[Records from a data source]
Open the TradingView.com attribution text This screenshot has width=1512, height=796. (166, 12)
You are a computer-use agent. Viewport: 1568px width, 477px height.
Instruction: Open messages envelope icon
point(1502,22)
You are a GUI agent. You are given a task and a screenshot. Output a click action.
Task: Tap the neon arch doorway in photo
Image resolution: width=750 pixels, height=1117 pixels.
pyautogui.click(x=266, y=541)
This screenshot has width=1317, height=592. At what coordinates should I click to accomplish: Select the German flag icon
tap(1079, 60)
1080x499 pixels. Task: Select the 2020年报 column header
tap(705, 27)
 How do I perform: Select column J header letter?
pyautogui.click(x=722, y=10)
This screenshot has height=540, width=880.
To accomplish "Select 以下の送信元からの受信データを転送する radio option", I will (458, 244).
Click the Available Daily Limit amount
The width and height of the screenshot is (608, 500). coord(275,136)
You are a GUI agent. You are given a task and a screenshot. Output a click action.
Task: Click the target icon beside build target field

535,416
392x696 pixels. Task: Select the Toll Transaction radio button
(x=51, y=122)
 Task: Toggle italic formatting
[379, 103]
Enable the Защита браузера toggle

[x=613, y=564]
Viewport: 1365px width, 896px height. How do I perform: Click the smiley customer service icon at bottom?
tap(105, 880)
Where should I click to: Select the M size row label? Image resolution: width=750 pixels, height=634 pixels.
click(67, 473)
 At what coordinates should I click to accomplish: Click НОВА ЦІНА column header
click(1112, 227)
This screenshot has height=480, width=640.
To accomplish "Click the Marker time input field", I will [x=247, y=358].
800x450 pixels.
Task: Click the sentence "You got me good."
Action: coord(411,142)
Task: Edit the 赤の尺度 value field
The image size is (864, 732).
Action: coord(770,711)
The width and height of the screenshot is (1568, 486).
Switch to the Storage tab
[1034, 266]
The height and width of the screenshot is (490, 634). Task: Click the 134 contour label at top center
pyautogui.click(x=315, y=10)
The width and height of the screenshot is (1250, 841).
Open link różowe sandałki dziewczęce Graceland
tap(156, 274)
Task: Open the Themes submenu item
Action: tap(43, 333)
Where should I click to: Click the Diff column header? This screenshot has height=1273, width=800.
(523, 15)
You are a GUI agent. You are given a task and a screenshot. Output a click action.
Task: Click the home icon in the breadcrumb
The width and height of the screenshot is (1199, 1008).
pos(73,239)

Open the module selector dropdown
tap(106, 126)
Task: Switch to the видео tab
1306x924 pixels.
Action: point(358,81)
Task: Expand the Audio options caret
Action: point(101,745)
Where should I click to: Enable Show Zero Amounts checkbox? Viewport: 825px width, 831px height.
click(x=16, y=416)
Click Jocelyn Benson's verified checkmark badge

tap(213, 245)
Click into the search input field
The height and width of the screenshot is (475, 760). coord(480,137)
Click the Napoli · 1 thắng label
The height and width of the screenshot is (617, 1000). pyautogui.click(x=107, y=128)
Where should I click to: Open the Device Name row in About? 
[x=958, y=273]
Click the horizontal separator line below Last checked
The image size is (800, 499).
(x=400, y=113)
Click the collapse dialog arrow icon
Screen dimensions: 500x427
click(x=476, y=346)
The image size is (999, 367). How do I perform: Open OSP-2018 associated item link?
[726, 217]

## [Problem to solve]
Every entry above must be reproduced exactly.

## [Solution]
Open the TradingView.com attribution text This screenshot has width=1512, height=796. (166, 12)
You are a computer-use agent. Viewport: 1568px width, 477px height.
Instruction: Open messages envelope icon
point(1502,22)
You are a GUI agent. You are given a task and a screenshot. Output a click action.
Task: Tap the neon arch doorway in photo
Image resolution: width=750 pixels, height=1117 pixels.
pyautogui.click(x=266, y=541)
This screenshot has width=1317, height=592. At what coordinates should I click to accomplish: Select the German flag icon
tap(1079, 60)
1080x499 pixels. Task: Select the 2020年报 column header
tap(705, 27)
 How do I perform: Select column J header letter?
pyautogui.click(x=722, y=10)
This screenshot has height=540, width=880.
To accomplish "Select 以下の送信元からの受信データを転送する radio option", I will (458, 244).
Click the Available Daily Limit amount
The width and height of the screenshot is (608, 500). coord(275,136)
You are a GUI agent. You are given a task and a screenshot. Output a click action.
Task: Click the target icon beside build target field

535,416
392x696 pixels. Task: Select the Toll Transaction radio button
(x=51, y=122)
 Task: Toggle italic formatting
[379, 103]
Enable the Защита браузера toggle

[x=613, y=564]
Viewport: 1365px width, 896px height. How do I perform: Click the smiley customer service icon at bottom?
tap(105, 880)
Where should I click to: Select the M size row label? Image resolution: width=750 pixels, height=634 pixels.
click(67, 473)
 At what coordinates should I click to accomplish: Click НОВА ЦІНА column header
click(1112, 227)
This screenshot has height=480, width=640.
To accomplish "Click the Marker time input field", I will [x=247, y=358].
800x450 pixels.
Task: Click the sentence "You got me good."
Action: coord(411,142)
Task: Edit the 赤の尺度 value field
The image size is (864, 732).
Action: coord(770,711)
The width and height of the screenshot is (1568, 486).
Switch to the Storage tab
[1034, 266]
The height and width of the screenshot is (490, 634). Task: Click the 134 contour label at top center
pyautogui.click(x=315, y=10)
The width and height of the screenshot is (1250, 841).
Open link różowe sandałki dziewczęce Graceland
tap(156, 274)
Task: Open the Themes submenu item
Action: tap(43, 333)
Where should I click to: Click the Diff column header? This screenshot has height=1273, width=800.
(523, 15)
You are a GUI agent. You are given a task and a screenshot. Output a click action.
Task: Click the home icon in the breadcrumb
The width and height of the screenshot is (1199, 1008).
pos(73,239)

Open the module selector dropdown
tap(106, 126)
Task: Switch to the видео tab
1306x924 pixels.
Action: point(358,81)
Task: Expand the Audio options caret
Action: point(101,745)
Where should I click to: Enable Show Zero Amounts checkbox? Viewport: 825px width, 831px height.
click(x=16, y=416)
Click Jocelyn Benson's verified checkmark badge

tap(213, 245)
Click into the search input field
The height and width of the screenshot is (475, 760). coord(480,137)
Click the Napoli · 1 thắng label
The height and width of the screenshot is (617, 1000). pyautogui.click(x=107, y=128)
Where should I click to: Open the Device Name row in About? 
[x=958, y=273]
Click the horizontal separator line below Last checked
The image size is (800, 499).
(x=400, y=113)
Click the collapse dialog arrow icon
Screen dimensions: 500x427
click(x=476, y=346)
The image size is (999, 367). How do I perform: Open OSP-2018 associated item link?
[726, 217]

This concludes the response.